Il progetto prevede un programma di valutazione clinico-molecolare dei partecipanti, con check up completo dello stato di salute fisica e psicologica, attraverso l’analisi delle caratteristiche molecolari (come genoma ed epigenoma) per identificare il profilo di rischio e personalizzare le terapie. Sul fronte della sensibilizzazione saranno promosse attività di formazione dei professionisti e di educazione della popolazione, con percorsi di educazione personalizzati sulla base delle peculiarità di ciascun individuo, focalizzati su nutrizione, attività fisica, salute in generale. Le nuove tecnologie saranno parte integrante del progetto, grazie all’utilizzo di dispositivi portatili per il monitoraggio del benessere del bambino, mediante App e sensori connessi con smartphone, per un’interazione puntuale con i professionisti sanitari.
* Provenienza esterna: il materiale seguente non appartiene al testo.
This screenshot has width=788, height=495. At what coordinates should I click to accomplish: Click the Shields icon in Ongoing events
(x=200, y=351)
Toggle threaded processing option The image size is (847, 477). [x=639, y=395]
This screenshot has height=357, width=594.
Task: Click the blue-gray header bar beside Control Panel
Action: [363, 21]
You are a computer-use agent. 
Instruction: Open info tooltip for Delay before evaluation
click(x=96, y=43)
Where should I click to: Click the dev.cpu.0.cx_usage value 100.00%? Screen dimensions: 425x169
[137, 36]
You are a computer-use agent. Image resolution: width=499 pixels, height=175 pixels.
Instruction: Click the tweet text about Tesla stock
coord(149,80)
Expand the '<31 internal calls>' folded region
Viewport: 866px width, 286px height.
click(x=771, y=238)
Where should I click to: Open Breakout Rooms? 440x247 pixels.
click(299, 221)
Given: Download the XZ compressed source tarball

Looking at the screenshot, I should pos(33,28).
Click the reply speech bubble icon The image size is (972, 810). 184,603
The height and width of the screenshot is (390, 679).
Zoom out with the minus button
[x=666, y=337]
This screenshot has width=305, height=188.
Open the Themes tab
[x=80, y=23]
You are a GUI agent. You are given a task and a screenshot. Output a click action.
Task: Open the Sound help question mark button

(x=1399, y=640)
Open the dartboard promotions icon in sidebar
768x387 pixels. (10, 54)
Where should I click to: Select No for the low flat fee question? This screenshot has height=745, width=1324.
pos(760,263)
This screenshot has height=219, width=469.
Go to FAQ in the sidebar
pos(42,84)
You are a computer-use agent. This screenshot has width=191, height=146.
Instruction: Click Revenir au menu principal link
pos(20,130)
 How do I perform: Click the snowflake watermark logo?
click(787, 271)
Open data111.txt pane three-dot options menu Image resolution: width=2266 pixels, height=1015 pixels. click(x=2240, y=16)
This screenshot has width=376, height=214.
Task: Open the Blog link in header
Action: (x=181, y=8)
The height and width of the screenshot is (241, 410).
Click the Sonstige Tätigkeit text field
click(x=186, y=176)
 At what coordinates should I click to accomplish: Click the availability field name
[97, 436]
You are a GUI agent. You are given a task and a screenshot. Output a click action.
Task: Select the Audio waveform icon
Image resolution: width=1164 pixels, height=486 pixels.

“I primi mille giorni di vita” sono la reale frontiera della nuova bio-medicina. Il meccanismo epigenetico che entra in gioco nei primi anni di vita è semplice e determinante: durante la vita fetale e dopo la nascita riceviamo messaggi dall’ambiente esterno, come le sostanze chimiche con cui entriamo in contatto, gli alimenti, lo stress materno. Tutto questo, attraverso meccanismi di adattamento, può “modificare” il nostro programma genetico: una volta impostato da piccolissimi, non cambia più. Per questo se l’ambiente è sbagliato, ne pagheremo le conseguenze nell’arco della vita. Anche la mente si modella fortemente in questo lasso di tempo.